Christie teaches wherein the predetermined condition comprises detection of at least one of unauthorized access to one of the wired communication network or the wireless communication network, or a traffic amount of one of the wired communication network or the wireless communication network exceeding a threshold, and the identical transmission data comprises data related to at least one of braking, steering, or acceleration of the vehicle (¶ 0020, “as well as have different packets sent over the different tunneling sessions to increase effective transfer rates between the public network proxy 12 and the mobile terminal 14 in either direction.”)
Claim(s) 2 is/are rejected under 35 U.S.C. 103 as being unpatentable over Endo et al. (U.S. 2019/0068510), hereinafter Endo, in view of Christie IV et al. (U.S. 2005/0025163), hereinafter Christie, in view of Taketo et al. (J.P. 2019/125344), hereinafter Taketo.
With respect to Claim 2, Endo teaches the in-vehicle communication device according to claim 1, however fails to explicitly teach wherein the control unit switches, in a case where there is unauthorized access to one network of the wired communication network or the wireless communication network, communication via the one network to communication via another network
Taketo teaches wherein the control unit switches, in a case where there is unauthorized access to one network of the wired communication network or the wireless communication network, communication via the one network to communication via another network (Page 3, ¶ 16 – Page 4, ¶ 1, “ Also, for example, at least a part of the plurality of in-vehicle devices communicate via two communication paths, and the controller determines that the depth of the intrusion reaches one of the two communication paths.
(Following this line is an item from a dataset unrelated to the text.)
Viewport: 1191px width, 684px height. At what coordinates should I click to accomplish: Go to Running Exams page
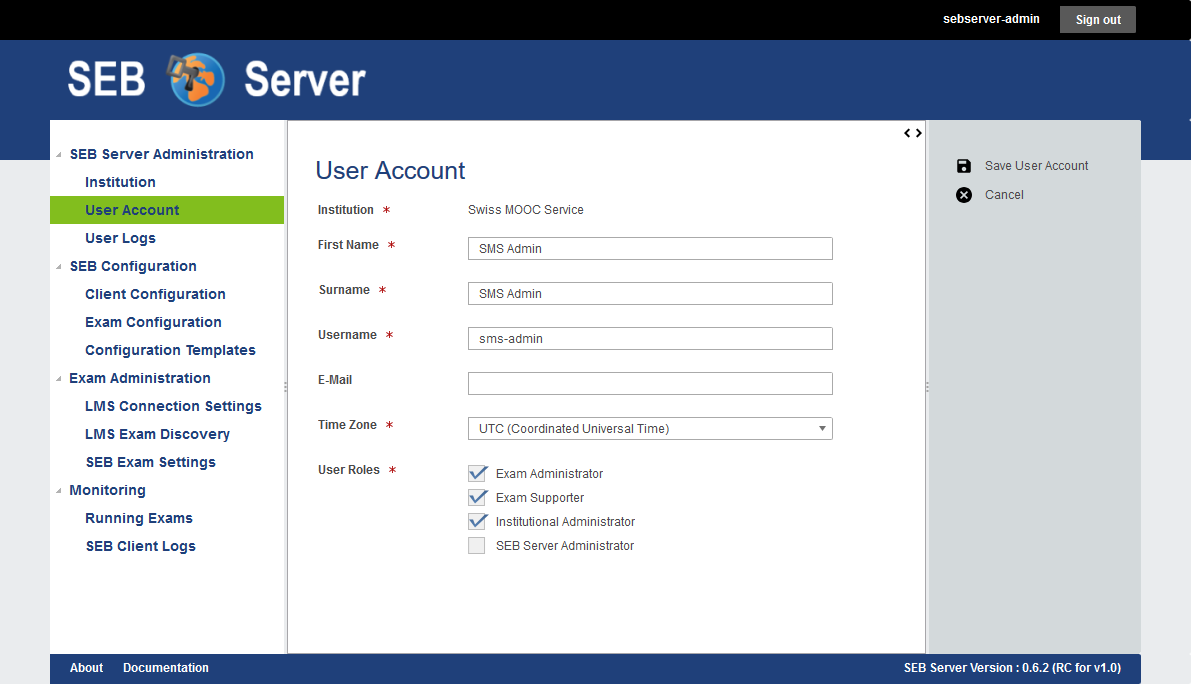pyautogui.click(x=139, y=518)
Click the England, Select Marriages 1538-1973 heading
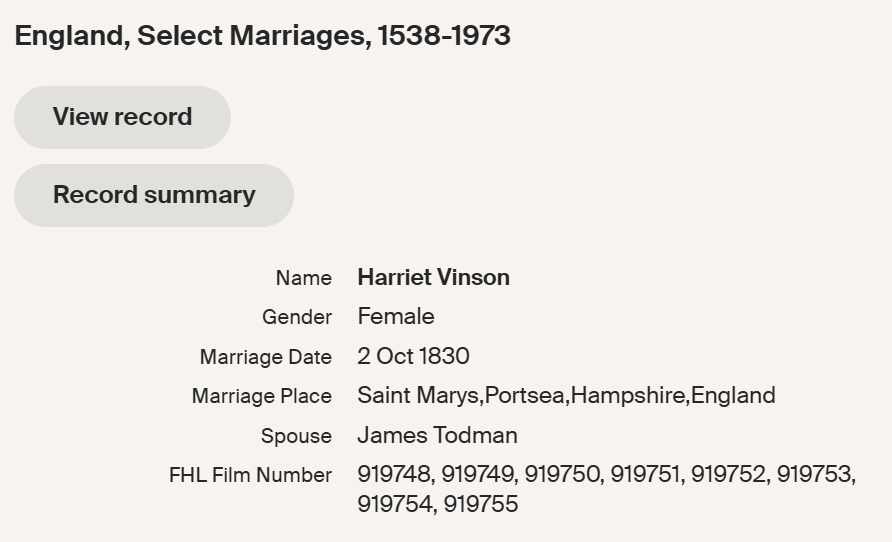 262,36
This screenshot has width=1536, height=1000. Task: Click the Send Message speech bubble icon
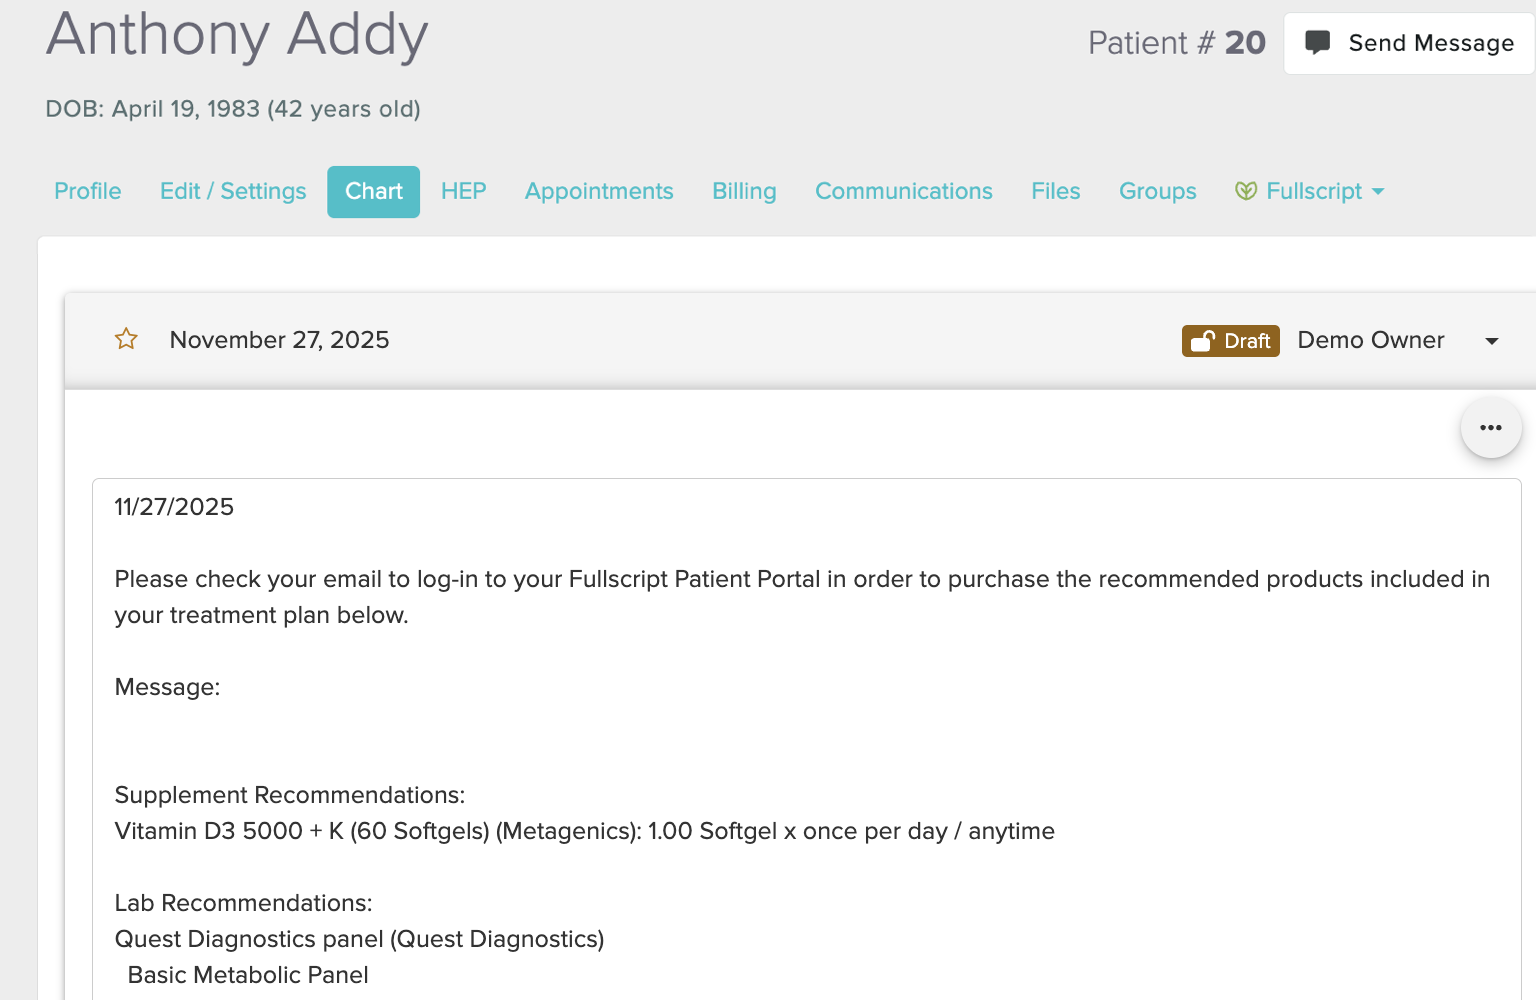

Communication is continued by at least a part of the plurality of in-vehicle devices on the other of the two communication paths, and when the penetration depth reaches both of the two communication paths, the automatic driving is stopped, the vehicle The above protection method may be changed by stopping travel of the vehicle or by performing failsafe control.”)
Therefore, it would have been obvious to one of ordinary skill in the art prior to the filing of the application to combine the invention of Endo with the system of Taketo in order to increase the security of the system of Endo.
Claim(s) 8 and 9 is/are rejected under 35 U.S.C. 103 as being unpatentable over Endo et al. (U.S. 2019/0068510), hereinafter Endo, in view of Christie IV et al. (U.S. 2005/0025163), hereinafter Christie, in view of Litichever et al. (U.S. 2019/0385057), hereinafter Litichever.
With respect to Claim 8, Endo teaches the in-vehicle communication device according to claim 1, wherein topology of the wireless communication network is same as topology of the wired communication network.
Litichever teaches topology of the wireless communication network is same as topology of the wired communication network. (¶ 0511, “The topology of any wired network herein may be based on, or may use, point-to-point, bus, star, ring or circular, mesh, tree, hybrid, or daisy chain topology. Any two nodes may be connected in a point-to-point topology, and any communication herein between two nodes may be unidirectional, half-duplex, or full-duplex,” and ¶ 0544, “Such networks or portions thereof may utilize any one or more different topologies (e.g., ring, bus, star, loop, etc.), transmission media (e.g., wired/RF cable, RF wireless, millimeter wave, optical, etc.) and/or communications or networking protocols (e.g., SONET, DOCSIS, IEEE Std. 802.3, ATM, X.25, Frame Relay, 3GPP, 3GPP2, WAP, SIP, UDP, FTP, RTP/RTCP, H.323, etc.).”)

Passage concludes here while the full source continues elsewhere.